[[ Data shown, beginning ]]
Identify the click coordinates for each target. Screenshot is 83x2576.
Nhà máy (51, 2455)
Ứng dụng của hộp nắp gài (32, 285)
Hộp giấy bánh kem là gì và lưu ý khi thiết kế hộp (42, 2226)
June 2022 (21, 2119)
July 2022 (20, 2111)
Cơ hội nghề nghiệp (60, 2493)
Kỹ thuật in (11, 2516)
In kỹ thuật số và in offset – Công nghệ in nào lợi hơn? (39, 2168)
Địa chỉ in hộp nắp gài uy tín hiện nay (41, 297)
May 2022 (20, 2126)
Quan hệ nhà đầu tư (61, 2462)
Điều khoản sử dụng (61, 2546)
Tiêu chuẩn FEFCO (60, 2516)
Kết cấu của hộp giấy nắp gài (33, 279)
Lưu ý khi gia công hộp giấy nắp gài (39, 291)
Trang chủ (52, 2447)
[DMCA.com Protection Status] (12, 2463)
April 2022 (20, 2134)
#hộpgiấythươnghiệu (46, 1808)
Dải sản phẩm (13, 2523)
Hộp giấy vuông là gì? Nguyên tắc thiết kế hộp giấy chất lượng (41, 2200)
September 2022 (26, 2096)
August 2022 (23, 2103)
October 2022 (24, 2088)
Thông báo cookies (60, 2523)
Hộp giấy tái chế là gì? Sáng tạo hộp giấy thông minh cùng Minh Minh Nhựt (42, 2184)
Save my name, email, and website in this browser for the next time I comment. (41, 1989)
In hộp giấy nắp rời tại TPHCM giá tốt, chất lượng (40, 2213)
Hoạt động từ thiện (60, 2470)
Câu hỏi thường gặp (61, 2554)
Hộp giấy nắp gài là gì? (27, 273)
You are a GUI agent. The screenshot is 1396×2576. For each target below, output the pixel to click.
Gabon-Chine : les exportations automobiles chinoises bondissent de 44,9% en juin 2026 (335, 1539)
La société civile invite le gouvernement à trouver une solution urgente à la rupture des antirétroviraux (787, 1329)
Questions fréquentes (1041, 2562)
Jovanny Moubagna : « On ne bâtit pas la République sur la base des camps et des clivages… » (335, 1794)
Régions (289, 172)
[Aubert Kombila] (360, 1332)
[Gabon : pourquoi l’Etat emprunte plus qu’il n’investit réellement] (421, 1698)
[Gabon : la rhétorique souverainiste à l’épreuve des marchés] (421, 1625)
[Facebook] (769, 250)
[[ Data shown, end ]]
# Your instructions
Check every line above for the string "dụng", and copy the ones that have it.

# Answer below
Ứng dụng của hộp nắp gài (32, 285)
Điều khoản sử dụng (61, 2546)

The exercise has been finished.